Press Release
May 25, 2015

Senate proposes unification of gov't scholarship programs

The Senate has approved on third and final reading a bill seeking to unify all government scholarship programs for tertiary education to make it more accessible to poor but deserving students.

Senator Pia Cayetano, chairperson of the Committee on Education, Arts and Culture and sponsor of Senate Bill No. 2679, said that once the proposed measure was enacted into law, all existing Student Financial Assistance Programs (StuFAPs) for tertiary education, whether nationally or locally funded, would be consolidated into one government-funded program to be overseen by the Commission on Higher Education (CHED).

Senate President Franklin M. Drilon said that the measure was part of the Senate's efforts to "streamline the process of admission into our government's scholarship programs and ensure that qualified young Filipinos have access to quality education."

Senate President Pro Tempore Ralph Recto said the top three graduates of all public high schools in the country would be given the first priority to be the "Iskolar ng Bayan," with easy loans payable in instalment basis once the proposed measure is enacted into law.

Recto, who introduced the amendment, said bill would ensure that no college student would be deprived of the opportunity to finish his or her course for lack of funds.

Senator Sonny Angara, principal author of SB 2679, said the government had in place up to 62 Student Financial Assistance Programs across 17 agencies.
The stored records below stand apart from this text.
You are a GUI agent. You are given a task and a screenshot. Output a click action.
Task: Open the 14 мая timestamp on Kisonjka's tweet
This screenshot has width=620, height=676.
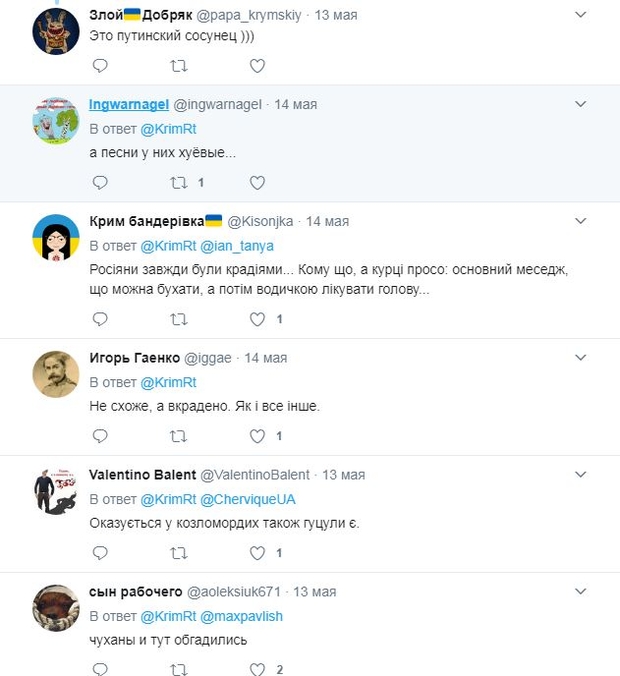327,221
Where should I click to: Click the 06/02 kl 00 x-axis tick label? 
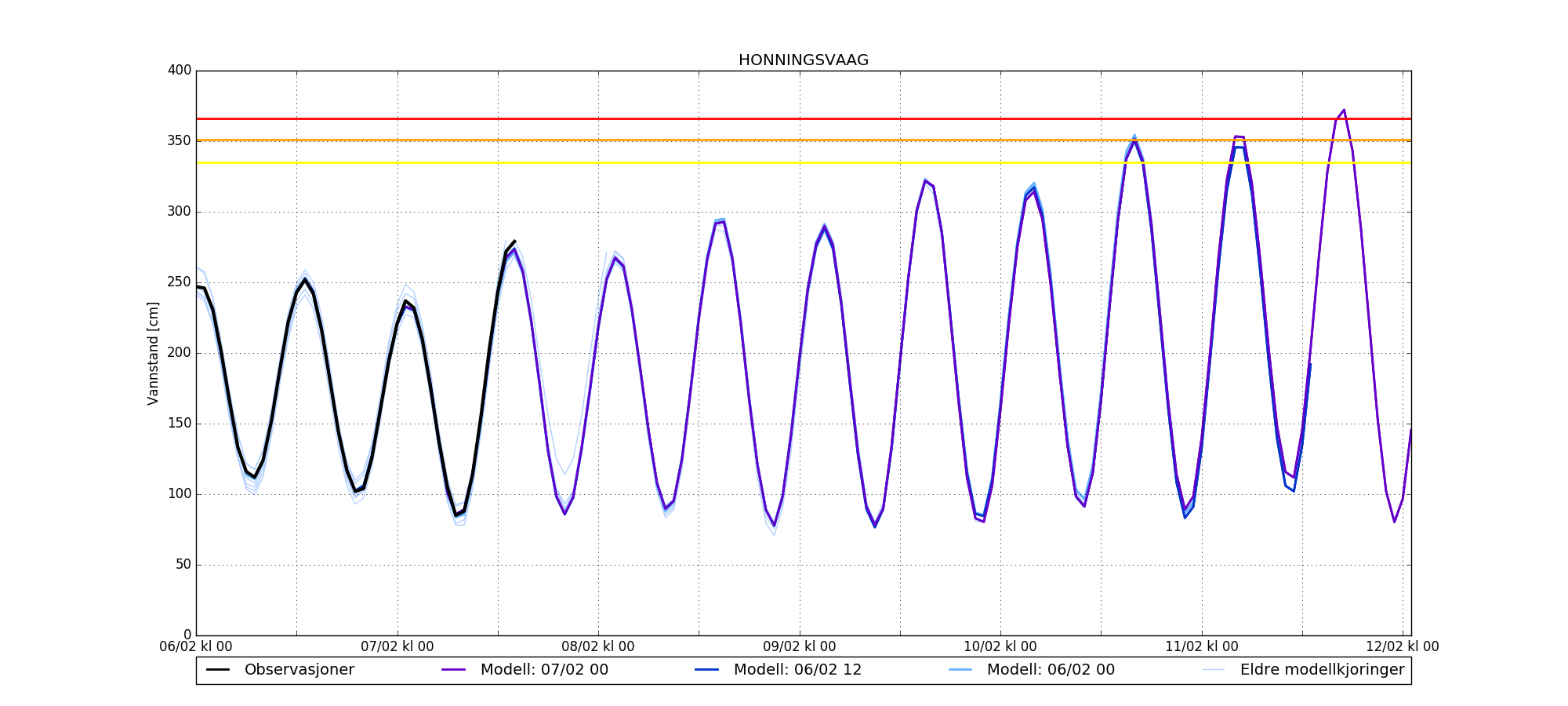coord(196,647)
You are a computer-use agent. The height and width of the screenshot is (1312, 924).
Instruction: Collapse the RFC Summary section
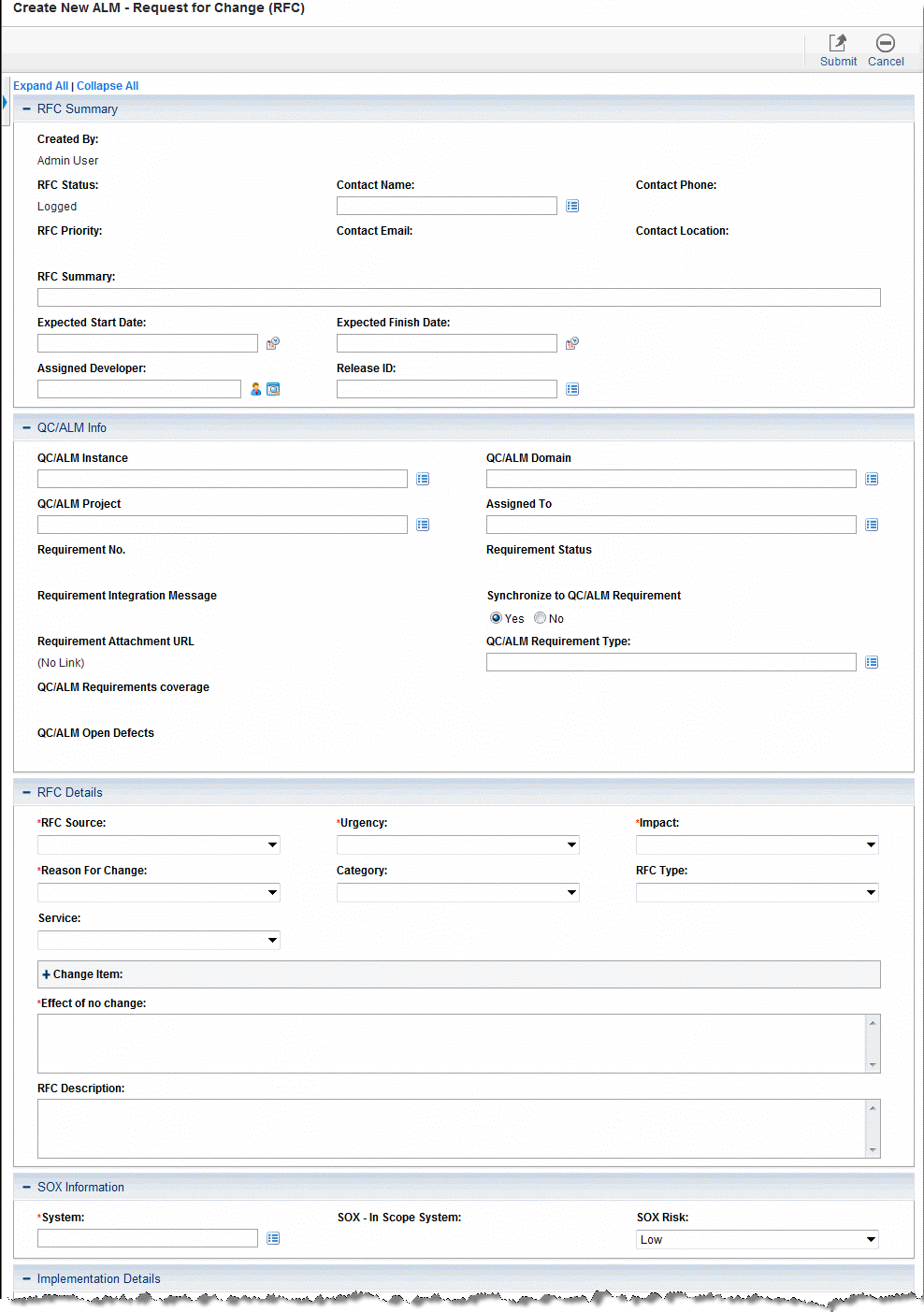[x=26, y=109]
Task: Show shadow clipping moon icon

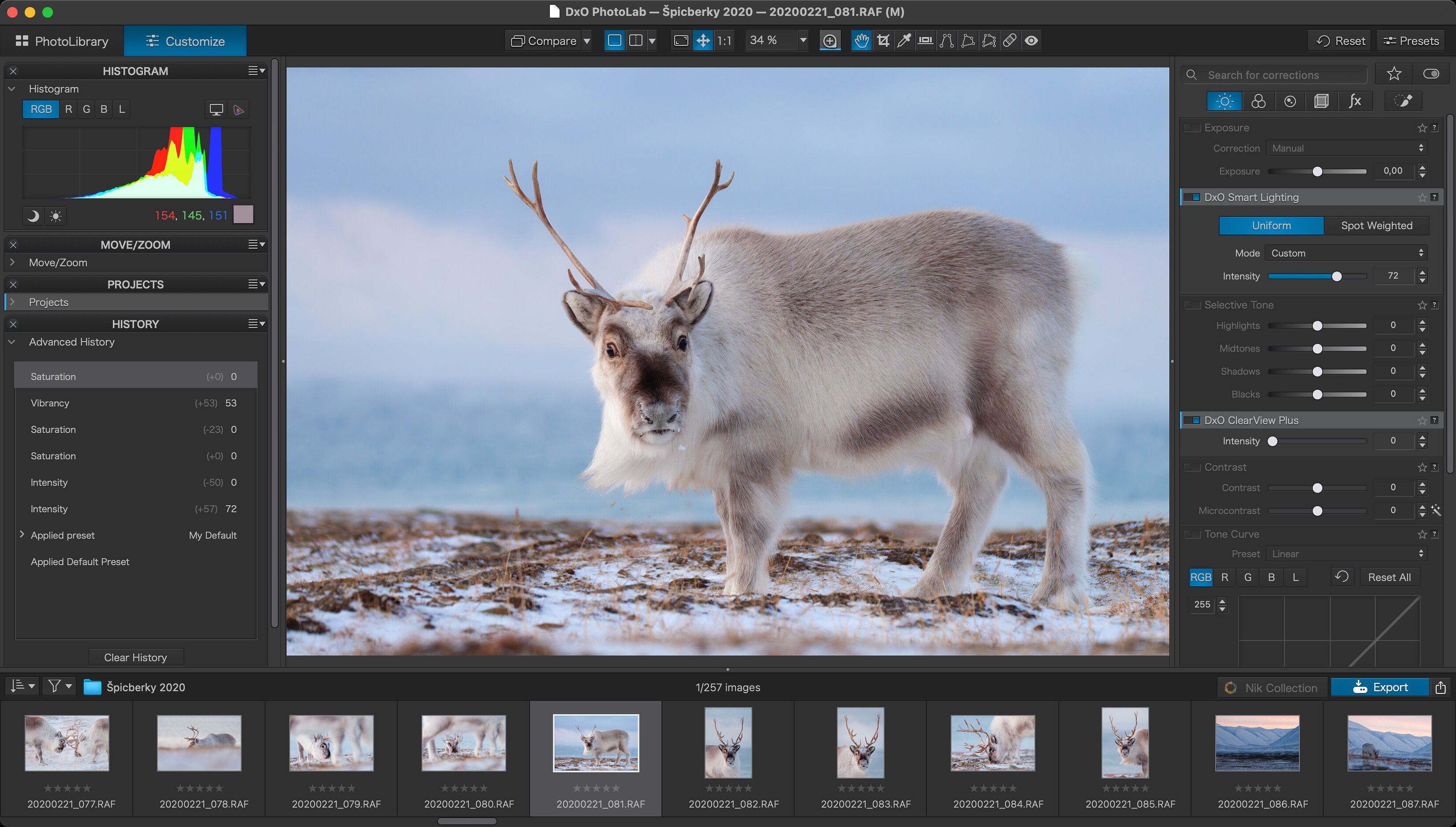Action: (x=34, y=216)
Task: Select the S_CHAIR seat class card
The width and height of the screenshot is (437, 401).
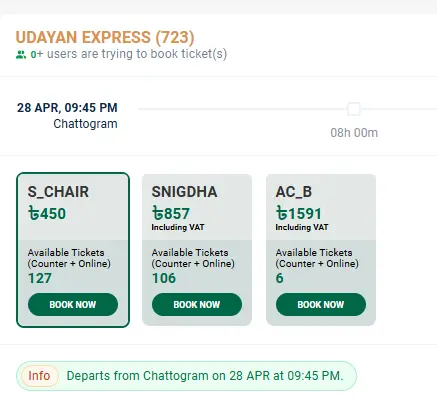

Though some programs performed relatively well, he said, a majority had low coverage.

More worrisome, Angara said, was a study conducted by CHED which showed that the StuFAPs were "increasingly enjoyed by student beneficiaries from high income families.

"To date, we have no way of checking whether the education grants extended by the government had actually reached those who deserved it, much less whether such assistance helped students land decent job and earn higher salaries. Without any institutional means of tracking, we may never know for sure," Angara said.

"With such a system, we empower not just CHED, but all other government agencies, to ensure that their student financial assistance rightly goes to who needs it and where it's needed the most," he added.

Cayetano said CHED records showed that the current StuFAP system served only about 60,000 students in 2011, or two percent of the 2.7 million students, "while there were hundreds of thousands of eligible students in need of financial assistance."

In the National Capital Region, she said, only 309 students or 8.75 percent out of the 3,532 applicants of CHED's StuFAPs received full merit scholarships while 422 or 11.95 percent received half-merit scholarships and 382 or 10.82 percent received grants-in-aid.

"This bill is expected to harmonize, reform, strengthen, expand, rationalize and refocus all existing modalities of StuFAPs for tertiary education in both public and private institutions, whether nationally or locally funded," Cayetano said.

The proposed measure, she said, sought to increase the enrolment and completion rate in tertiary education, especially among the poor, by allocating and efficiently utilizing government resources under the Unified Student Financial Assistance System (UniFAST).

Cayetano said a UniFAST Board, to be headed by CHED, will be created to craft, approve and review policies and strategies for providing StuFAPs for tertiary education.

The board will also coordinate all the implementing agencies of StuFAPs and lay down guidelines to ensure efficient generation and delivery of funding for the programs as well as effective implementation of policies.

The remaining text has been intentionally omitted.